Exercise description: Search the data for "with" and copy every matching line.

Records:

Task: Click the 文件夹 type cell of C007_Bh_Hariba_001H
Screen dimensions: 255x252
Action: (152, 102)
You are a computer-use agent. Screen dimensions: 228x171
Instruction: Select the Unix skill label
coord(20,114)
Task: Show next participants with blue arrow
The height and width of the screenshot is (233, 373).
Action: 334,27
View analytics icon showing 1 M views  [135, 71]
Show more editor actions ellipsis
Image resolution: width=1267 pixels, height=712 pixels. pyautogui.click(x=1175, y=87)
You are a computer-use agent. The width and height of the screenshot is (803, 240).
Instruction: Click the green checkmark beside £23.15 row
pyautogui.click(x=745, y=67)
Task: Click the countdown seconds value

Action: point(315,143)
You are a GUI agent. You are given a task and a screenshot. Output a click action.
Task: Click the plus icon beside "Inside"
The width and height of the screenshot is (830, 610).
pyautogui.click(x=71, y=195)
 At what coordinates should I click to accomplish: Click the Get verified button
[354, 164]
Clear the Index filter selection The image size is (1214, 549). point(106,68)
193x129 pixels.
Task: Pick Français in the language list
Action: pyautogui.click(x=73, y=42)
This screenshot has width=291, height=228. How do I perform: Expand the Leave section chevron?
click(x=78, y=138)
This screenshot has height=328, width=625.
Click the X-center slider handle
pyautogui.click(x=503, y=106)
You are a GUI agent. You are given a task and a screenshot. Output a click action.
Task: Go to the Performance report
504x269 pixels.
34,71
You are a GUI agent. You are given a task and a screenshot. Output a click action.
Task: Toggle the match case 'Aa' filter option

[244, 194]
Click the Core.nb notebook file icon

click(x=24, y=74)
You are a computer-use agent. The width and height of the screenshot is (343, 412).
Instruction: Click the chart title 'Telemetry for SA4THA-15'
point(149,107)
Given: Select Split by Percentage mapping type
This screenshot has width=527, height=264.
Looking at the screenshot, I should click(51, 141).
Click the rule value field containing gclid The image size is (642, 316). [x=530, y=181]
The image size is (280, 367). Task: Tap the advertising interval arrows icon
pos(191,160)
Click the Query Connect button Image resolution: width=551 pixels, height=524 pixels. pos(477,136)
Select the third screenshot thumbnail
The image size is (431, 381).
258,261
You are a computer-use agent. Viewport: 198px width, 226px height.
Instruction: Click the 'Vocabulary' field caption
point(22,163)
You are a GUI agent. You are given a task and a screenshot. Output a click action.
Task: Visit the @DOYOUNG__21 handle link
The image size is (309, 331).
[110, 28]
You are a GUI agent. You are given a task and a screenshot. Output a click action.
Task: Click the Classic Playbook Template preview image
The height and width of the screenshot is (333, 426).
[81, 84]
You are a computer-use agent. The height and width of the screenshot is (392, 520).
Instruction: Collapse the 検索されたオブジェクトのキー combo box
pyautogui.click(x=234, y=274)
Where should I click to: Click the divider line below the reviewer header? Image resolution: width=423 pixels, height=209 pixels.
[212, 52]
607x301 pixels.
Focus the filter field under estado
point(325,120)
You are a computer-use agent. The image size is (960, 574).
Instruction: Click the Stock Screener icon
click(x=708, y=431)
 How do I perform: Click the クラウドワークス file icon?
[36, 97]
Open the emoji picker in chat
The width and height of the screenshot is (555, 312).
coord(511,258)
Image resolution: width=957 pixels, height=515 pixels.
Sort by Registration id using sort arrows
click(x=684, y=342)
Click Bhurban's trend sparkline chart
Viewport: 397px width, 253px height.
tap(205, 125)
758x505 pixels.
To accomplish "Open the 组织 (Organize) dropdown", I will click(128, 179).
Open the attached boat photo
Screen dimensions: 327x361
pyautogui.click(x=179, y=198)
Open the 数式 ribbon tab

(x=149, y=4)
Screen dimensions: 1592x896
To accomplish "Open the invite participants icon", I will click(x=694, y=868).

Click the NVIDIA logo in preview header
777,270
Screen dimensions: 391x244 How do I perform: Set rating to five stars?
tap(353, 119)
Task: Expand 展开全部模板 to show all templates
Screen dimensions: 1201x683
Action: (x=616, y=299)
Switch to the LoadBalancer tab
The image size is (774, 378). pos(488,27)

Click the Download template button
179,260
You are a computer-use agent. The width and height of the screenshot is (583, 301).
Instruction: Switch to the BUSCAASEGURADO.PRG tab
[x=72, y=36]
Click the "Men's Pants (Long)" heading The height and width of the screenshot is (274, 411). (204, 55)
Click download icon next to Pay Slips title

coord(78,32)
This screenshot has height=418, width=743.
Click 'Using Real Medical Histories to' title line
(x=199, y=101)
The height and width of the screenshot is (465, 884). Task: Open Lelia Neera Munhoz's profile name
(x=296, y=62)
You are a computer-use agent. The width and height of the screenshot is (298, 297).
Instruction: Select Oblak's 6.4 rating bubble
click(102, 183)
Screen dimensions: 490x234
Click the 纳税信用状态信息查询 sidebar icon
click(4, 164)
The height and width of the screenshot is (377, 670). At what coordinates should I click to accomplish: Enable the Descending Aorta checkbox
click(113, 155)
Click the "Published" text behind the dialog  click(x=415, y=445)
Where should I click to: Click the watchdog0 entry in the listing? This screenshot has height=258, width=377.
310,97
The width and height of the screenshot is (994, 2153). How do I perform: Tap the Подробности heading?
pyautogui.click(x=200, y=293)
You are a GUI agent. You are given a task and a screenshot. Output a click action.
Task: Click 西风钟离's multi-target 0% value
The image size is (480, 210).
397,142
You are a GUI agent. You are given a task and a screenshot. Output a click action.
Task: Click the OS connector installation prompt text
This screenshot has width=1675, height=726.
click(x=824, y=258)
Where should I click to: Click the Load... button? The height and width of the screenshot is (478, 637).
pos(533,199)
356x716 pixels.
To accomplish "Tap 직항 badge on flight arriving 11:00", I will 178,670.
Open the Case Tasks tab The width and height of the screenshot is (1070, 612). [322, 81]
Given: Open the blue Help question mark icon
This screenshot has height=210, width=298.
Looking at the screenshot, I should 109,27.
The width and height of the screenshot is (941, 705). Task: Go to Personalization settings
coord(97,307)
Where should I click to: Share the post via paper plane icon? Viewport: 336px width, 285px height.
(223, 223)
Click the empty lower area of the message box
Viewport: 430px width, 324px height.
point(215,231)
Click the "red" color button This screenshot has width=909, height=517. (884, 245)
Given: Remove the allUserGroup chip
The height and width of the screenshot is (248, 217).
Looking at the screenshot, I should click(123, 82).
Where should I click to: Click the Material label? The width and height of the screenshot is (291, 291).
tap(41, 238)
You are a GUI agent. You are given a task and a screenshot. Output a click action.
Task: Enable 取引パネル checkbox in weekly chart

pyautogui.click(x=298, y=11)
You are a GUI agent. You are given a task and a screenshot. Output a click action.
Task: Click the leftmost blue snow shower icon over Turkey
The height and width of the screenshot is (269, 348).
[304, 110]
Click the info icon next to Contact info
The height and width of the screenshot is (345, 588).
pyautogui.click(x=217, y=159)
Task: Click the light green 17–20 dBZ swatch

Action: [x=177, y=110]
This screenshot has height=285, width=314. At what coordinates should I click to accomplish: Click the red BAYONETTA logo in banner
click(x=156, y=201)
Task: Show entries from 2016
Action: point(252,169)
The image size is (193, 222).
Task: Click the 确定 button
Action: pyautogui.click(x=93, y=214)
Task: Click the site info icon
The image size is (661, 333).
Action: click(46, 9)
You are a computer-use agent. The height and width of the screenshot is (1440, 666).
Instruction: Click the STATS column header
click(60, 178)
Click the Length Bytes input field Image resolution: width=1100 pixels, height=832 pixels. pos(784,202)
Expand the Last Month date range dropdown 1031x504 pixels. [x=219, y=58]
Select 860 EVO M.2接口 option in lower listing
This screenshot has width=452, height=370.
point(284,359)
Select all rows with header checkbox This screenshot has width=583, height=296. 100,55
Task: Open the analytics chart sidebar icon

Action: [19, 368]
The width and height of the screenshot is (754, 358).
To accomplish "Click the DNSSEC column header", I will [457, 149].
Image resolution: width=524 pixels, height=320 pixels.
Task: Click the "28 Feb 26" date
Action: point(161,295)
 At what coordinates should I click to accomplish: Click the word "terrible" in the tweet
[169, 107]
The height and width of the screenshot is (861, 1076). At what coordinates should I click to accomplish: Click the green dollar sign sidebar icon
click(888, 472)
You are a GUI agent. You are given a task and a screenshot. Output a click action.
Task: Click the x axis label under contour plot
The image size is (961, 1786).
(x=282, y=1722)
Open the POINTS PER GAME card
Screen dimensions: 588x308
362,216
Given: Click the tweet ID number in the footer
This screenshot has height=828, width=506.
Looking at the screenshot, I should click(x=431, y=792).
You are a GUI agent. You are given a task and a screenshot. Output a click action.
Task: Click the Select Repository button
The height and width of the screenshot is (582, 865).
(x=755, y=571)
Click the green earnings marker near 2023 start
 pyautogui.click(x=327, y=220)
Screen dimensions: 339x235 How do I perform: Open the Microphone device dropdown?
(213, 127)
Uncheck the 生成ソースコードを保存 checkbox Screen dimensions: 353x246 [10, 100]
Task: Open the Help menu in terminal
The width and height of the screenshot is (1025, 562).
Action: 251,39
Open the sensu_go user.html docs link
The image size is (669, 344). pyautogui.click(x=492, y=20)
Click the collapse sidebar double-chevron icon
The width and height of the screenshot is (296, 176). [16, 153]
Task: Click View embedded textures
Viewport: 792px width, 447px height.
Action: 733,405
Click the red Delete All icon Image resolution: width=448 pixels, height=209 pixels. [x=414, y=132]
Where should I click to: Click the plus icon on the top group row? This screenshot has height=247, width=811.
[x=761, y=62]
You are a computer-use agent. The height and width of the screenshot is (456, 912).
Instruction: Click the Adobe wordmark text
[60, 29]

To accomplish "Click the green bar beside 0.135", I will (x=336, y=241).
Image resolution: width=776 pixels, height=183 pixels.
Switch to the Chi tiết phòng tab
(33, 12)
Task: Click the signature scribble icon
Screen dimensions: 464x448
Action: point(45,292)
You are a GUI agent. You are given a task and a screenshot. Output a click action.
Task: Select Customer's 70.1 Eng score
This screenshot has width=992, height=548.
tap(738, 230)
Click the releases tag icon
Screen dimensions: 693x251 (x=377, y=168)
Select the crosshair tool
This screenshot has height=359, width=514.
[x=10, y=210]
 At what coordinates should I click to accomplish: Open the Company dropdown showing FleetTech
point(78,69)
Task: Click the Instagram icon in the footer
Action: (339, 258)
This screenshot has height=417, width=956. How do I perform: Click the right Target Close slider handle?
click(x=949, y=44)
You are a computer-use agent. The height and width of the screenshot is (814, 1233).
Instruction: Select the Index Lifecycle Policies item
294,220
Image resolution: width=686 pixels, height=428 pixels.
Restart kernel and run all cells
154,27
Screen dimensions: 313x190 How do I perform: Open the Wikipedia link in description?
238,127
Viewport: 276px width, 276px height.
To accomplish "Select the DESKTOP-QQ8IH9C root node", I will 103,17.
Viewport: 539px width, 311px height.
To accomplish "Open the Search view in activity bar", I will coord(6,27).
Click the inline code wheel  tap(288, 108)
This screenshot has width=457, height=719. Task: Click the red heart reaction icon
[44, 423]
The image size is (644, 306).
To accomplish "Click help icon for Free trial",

Task result:
Task: Show next participants with blue arrow
Select all rows with header checkbox This screenshot has width=583, height=296. 100,55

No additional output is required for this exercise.